Babcock & Wilcox Company (B&W) designed and supplied pressurized water reactor nuclear steam supply systems for the U.S. commercial nuclear fleet during the initial build-out era of the 1960s and 1970s. B&W nuclear plants — including the once-through steam generator (OTSG) two-loop plant design used at multiple U.S. utilities — relied on asbestos-fabric electrical cable insulation for high-temperature control, instrumentation, and heater-power cable routed through reactor containment and adjacent high-heat zones.

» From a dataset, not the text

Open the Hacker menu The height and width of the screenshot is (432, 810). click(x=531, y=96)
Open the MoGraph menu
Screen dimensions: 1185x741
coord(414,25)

Plaintiffs alleged in publicly filed U.S. asbestos personal-injury and wrongful-death litigation that B&W nuclear cable systems included:

  • Asbestos-braided cable jacketing on control and instrument cable runs inside containment
  • Asbestos-fabric wrap tapes applied around cable bundles at primary shield penetrations
  • Asbestos-paper tape layered under jacketing where cables ran near steam generator upper laterals
  • Asbestos-fabric conduit and cable-tray liners in high-heat cable spreading rooms
  • Asbestos-cloth glands and terminations at pressurizer heater junction boxes

These cable systems were disturbed during initial construction, during cable additions and rework, during penetration-seal repair, and during any outage electrical work in the reactor building. Cable-pull crews stripped, re-jacketed, and re-terminated cable ends throughout the plant lifecycle.

Babcock & Wilcox has been named as a Manufacturer Defendant in publicly filed U.S. asbestos personal-injury and wrongful-death litigation.

Workers Exposed

  • Nuclear electricians (IBEW) pulling, terminating, and re-terminating asbestos-jacketed cable inside containment
  • IBEW cable pullers on construction and modification projects routing cable through hot zones
  • Instrumentation and control technicians stripping asbestos braid from cable ends at instrument racks and junction boxes
  • Nuclear maintenance electricians during containment outages replacing damaged cable sections
  • Bystander trades in cable spreading rooms and containment work areas during cable rework

Cable-jacket stripping and asbestos-braid removal at cable terminations were among the fiber-release activities alleged in publicly filed litigation — knife-stripping and hot-cutting old asbestos braid at junction boxes generated respirable-fiber exposure in electrical work areas.